One of the interesting things about Walt & Mearsheimer’s book is their reliance on the left. Their citations overflow with lib-lefters, from Counterpunch to the Nation to J.J. Goldberg to Michael Massing. Leftwing rabbi Michael Lerner has embraced W&M. But Walt & Mearsheimer are realists. That means they’re not particularly idealistic about international behavior. The world is an anarchic place, in their view, and states will do anything to protect themselves. Israel got the bomb, now Iran wants it, that’s how international relations work…

Trita Parsi’s book on Iran marries the same two crowds. Former neocon Francis Fukuyama (who describes himself as an idealistic realist) was Parsi’s scholarly mentor. And Parsi was helped by Roane Carey, a longtime editor at the Nation. At Parsi’s event the other day, the panel included progressive M.J. Rosenberg, and Michael Hirsh, who certainly sounded liberal. In the audience was American Conservative editor Scott McConnell.

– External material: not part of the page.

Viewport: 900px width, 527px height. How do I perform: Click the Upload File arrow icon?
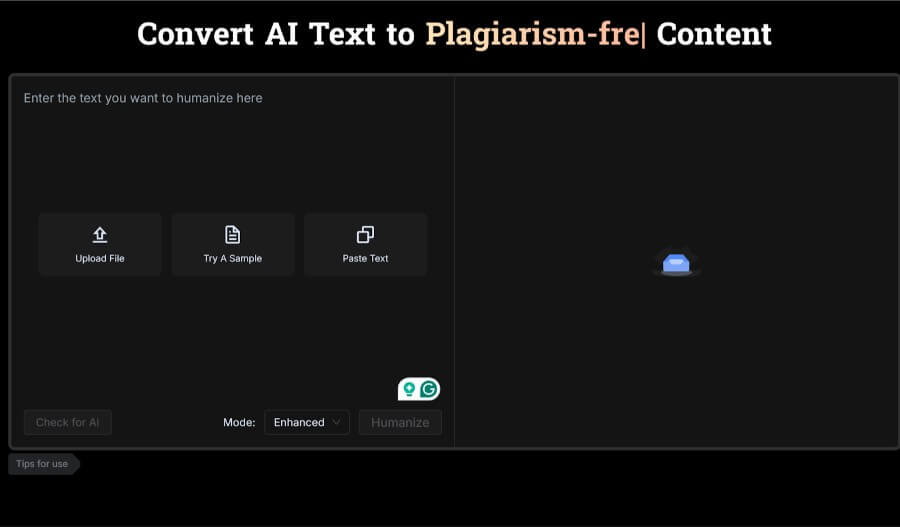[x=100, y=234]
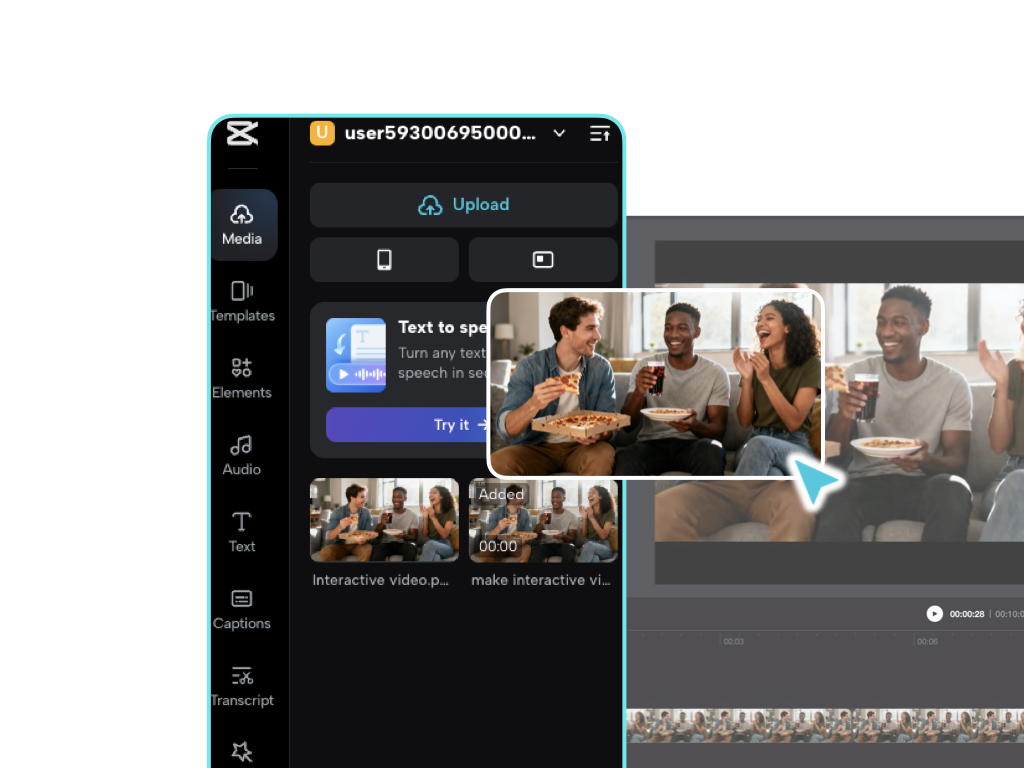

This is the new alliance in American intellectual life, and it is potentially transformative. Zbig Brzezinski, meet Barak Obama.

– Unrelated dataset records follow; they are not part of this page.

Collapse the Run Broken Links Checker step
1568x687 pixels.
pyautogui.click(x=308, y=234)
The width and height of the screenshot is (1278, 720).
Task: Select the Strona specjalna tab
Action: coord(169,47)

We have the neocons to thank for this entente. The neoconservatives are true radicals, revolutionaries (when it comes to other societies!). They made an alliance with neoliberals like Thomas Friedman and Kenneth Pollack and Hillary Clinton, partly because they come from the same meritocratic culture, and share a regard for Israel. The neocon columnist David Brooks said it best a few months back, when he said that there was going to be a political shuffling between the two parties, with globalist idealists going to one side and isolationist realists to the other.

The globalist revolutionaries got us into Iraq, of course; and Iraq is the glue for the realist/leftist coalition. All of us who opposed the war feel vindicated by the tremendous unending suffering it has caused. Even now, I know some globalists who will say, "Well Iraq might still turn out well…." They seem to me morally obtuse, indifferent to Arab lives. The left has lent its moral focus to the realists. Walt and Mearsheimer’s book is animated by a deep concern for Palestinian human rights. And maybe we leftists will learn hardheadedness from the realists.